Home > database >  How do I unpack multiple levels using json_normalize in python pandas?
How do I unpack multiple levels using json_normalize in python pandas?

Time:06-15

import pandas as pd
from pandas import json_normalize

Suppose I have the following data:

data = [
    {
        'Name':'Rocco',
        'Year':2020,
        'Location':'Itay',
        'Source':[
            {'Movies': 
             {'MovieNumber':1, 'Money':1000, 'Percent':10}
            }
        ]
    },
    {
        'Name':'Anja',
        'Year':2021,
        'Location':'Germany',
        'Source':[
            {'Movies': [
                {'MovieNumber':1, 'Money':2000, 'Percent':10},
                {'MovieNumber':2, 'Money':3000, 'Percent':10}
            ]
            }
        ]
    },
    {
        'Name':'Kasia',
        'Year':2021,
        'Location':'Poland',
        'Source':[
            {'Movies': [
                {'MovieNumber':1, 'Money':1000, 'Percent':10},
                {'MovieNumber':2, 'Money':1000, 'Percent':10},
                {'MovieNumber':3, 'Money':1000, 'Percent':10}
            ]
            }
        ]
    }
]

This is what it looks like as a pandas DF:

df = pd.DataFrame(data)
df

df1

This was my first attempt at unpacking:

results = pd.json_normalize(
    data,
    record_path = ['Source'],
    meta = ['Year']
)

results

This only did the first level so Rocco's information came out correct but Anja's and Kasia's did not because the data structure inside Source changed to a list.

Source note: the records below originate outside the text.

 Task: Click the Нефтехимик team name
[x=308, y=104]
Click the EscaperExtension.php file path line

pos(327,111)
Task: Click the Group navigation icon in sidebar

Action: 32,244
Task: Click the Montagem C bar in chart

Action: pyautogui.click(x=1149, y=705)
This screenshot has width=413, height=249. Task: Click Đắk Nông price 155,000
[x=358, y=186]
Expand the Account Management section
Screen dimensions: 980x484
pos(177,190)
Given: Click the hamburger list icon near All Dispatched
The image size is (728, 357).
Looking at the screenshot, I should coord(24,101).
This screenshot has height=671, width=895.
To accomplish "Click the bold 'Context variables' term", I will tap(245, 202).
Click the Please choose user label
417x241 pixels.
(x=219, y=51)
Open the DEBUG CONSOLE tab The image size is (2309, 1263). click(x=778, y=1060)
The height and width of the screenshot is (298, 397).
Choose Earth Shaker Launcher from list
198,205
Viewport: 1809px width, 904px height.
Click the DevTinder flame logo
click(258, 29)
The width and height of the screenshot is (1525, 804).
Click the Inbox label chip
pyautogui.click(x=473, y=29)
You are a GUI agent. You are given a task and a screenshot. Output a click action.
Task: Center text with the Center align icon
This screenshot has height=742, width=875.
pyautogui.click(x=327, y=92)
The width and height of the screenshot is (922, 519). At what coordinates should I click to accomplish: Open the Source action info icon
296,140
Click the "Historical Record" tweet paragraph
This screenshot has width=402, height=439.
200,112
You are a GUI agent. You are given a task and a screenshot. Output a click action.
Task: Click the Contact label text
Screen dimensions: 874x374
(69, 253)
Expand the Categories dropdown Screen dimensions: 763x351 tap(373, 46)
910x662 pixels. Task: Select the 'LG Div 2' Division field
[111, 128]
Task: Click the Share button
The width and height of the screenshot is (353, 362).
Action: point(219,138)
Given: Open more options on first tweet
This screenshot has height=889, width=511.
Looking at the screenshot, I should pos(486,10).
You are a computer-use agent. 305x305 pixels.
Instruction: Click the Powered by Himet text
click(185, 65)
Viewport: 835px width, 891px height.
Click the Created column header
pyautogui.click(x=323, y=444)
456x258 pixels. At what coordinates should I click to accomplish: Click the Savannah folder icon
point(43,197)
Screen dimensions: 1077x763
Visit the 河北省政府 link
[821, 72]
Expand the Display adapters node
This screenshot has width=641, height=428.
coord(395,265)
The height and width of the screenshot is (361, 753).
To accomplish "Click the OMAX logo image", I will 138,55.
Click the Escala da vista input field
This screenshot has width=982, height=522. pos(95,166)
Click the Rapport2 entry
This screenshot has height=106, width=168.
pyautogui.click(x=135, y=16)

My next attempt involved the following but it too did not work:

results2 = pd.json_normalize(
    data,
    record_path = ['Source'],
    meta = [
        'Year',
        ['Source'],
           ]
)

results2

From looking at the documentation and YouTube videos, I think I need another element in both the record_path field and meta field but I don't know what would go there. I've tried different combinations but none of them worked.

Does anyone know how I can unpack this? I would like the end result to be a DF with the following columns: Year, Name, Location, Movies.MovieNumber, Movies.Money, Movies.Percent. So, there should be a total of 6 rows.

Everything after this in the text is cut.